I should be wrapping presents. I should finish my cleaning, this frenzy I feel to clean the entire house and garden before Christmas. It is as bad or worse than a Spring Cleaning Frenzy and that is pretty bad. I feel ready to explode, my head is pounding and I feel like I have had enough, hit rock bottom. I just don't have time and can't get it in to perspective.

Christmas is horrible for some people. It is not always a time of celebration.

I miss her and I wish she was here.

I feel silly for the tears, and I know I will feel better soon. People say but it was such a long time ago, that I have everything to live for. 14 grand kids, three surviving daughters who are well and happy, three fantastic great grandkids, another to be born on Christmas Day. Jade my oldest grand daughter has just had come through an operation, she has Crohns and is in a lot of pain but she is way better than we thought. All the good things.

But the anniversaries bring their own reminders and I feel it. I am human. I am not perfect.  I just want to crawl into a ball and sleep. Sleep brings peace and dreams. I want to be left alone and remember. The counsellors told me Time Does Not Heal, anything. It's a myth. Grief gets worse but becomes more private. I tell people I am just tired, Or ill. I don't want to bring them down.
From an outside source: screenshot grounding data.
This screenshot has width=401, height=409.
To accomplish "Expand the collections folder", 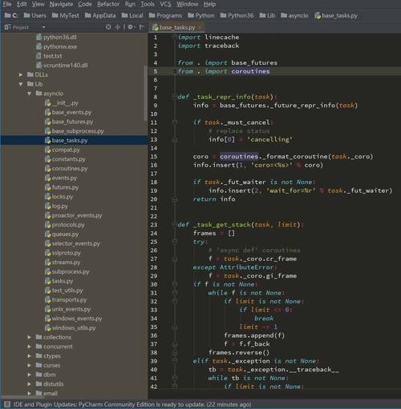I will pyautogui.click(x=30, y=337).
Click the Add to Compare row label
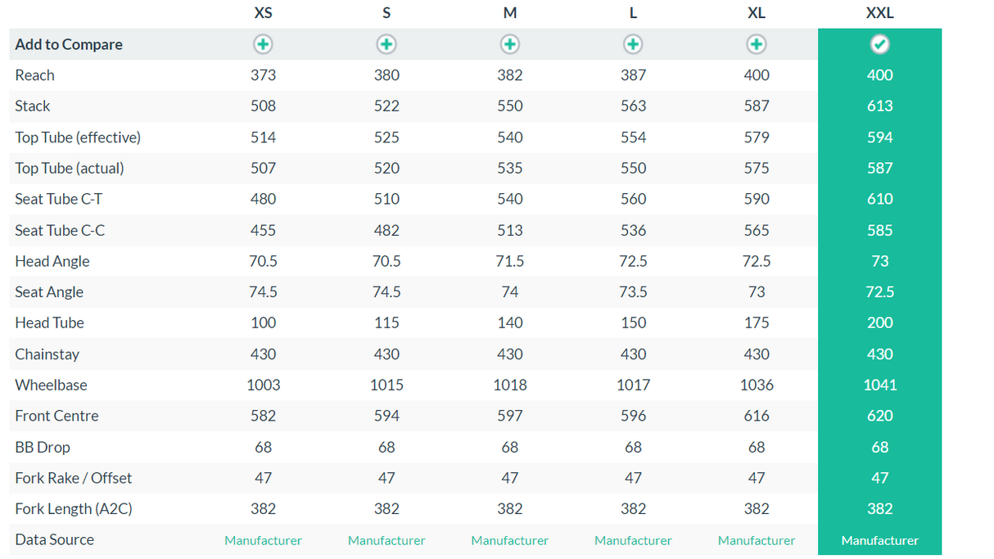 69,44
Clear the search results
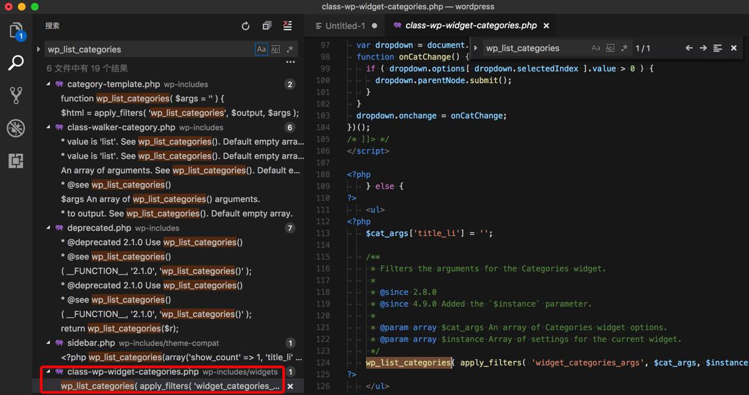749x395 pixels. [x=288, y=26]
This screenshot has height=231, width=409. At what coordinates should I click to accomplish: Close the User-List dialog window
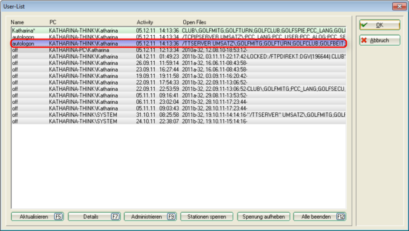399,6
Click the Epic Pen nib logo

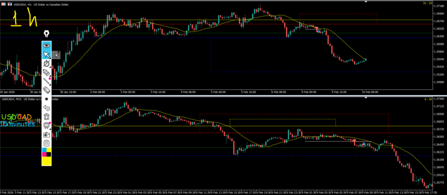(46, 34)
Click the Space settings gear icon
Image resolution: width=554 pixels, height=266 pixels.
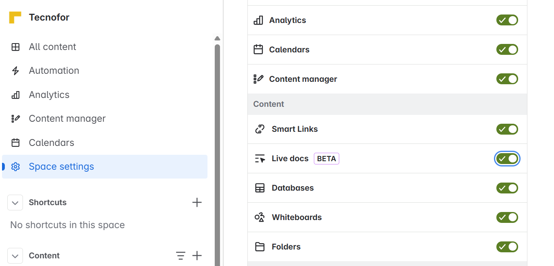click(16, 166)
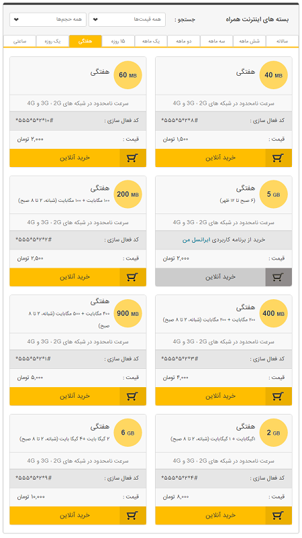Open the همه حجم‌ها volume filter dropdown
This screenshot has height=538, width=302.
click(48, 19)
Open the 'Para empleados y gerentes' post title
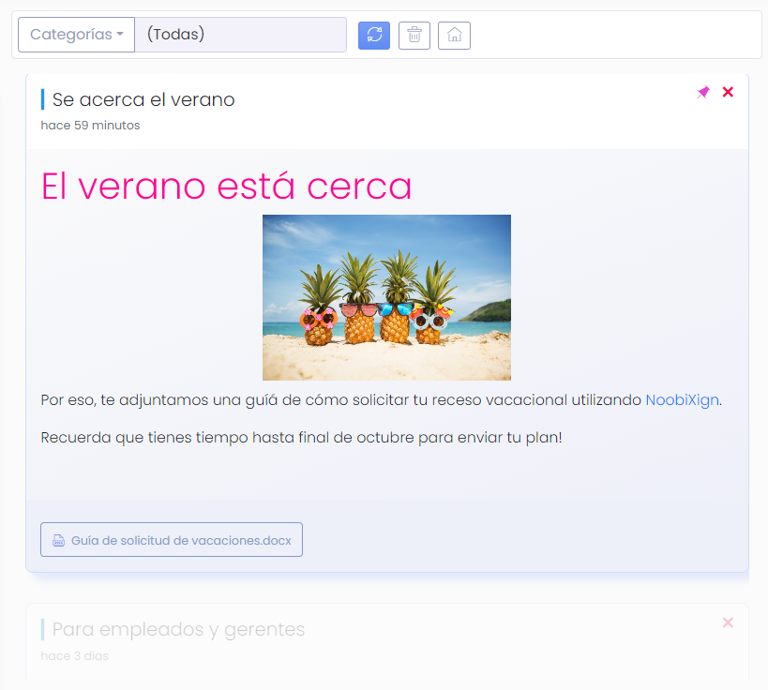The image size is (768, 690). [x=178, y=629]
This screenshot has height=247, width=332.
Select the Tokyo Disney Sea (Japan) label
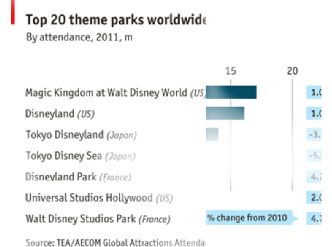[80, 156]
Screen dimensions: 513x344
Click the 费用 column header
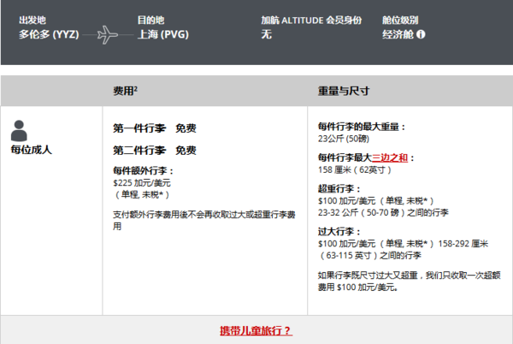pos(125,90)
The tears will sedate me and make me look puffy for days. I am an ugly crier and hate myself for crying. I feel angry at myself for not being stronger. All the soothing words in the world can not help me today. I want to mourn, I am allowed to be sad they told me. Nothing is as bad as a Mother mourning a child. I want her here, with me. She would be 37 now. A Mother, she always wanted to be a Mother.

They say I will see her again. I want her now. I want to hold her, look in those myopic eyes, so like mine. My girlfriend Jackie lost her Son this year. I can't hold my hand out to her, yet. It is too soon. She won't remember. She lost her only Son. She won't remember the first Christmas or the second, the third, fourth or fifth. She may recall some of the sixth.

She said she wanted to go in the grave with him at first. We all feel like that. Two parents in England lost their only child, a Son. They held hands as they jumped off a cliff together the following day. Not able to face the rest of their lives without him. I am too cowardly to do that. And my other kids would think their sister was the only one that mattered. I couldn't do that to them. So I go on. People say that unbearable sorrow makes you strong. What a load of shit.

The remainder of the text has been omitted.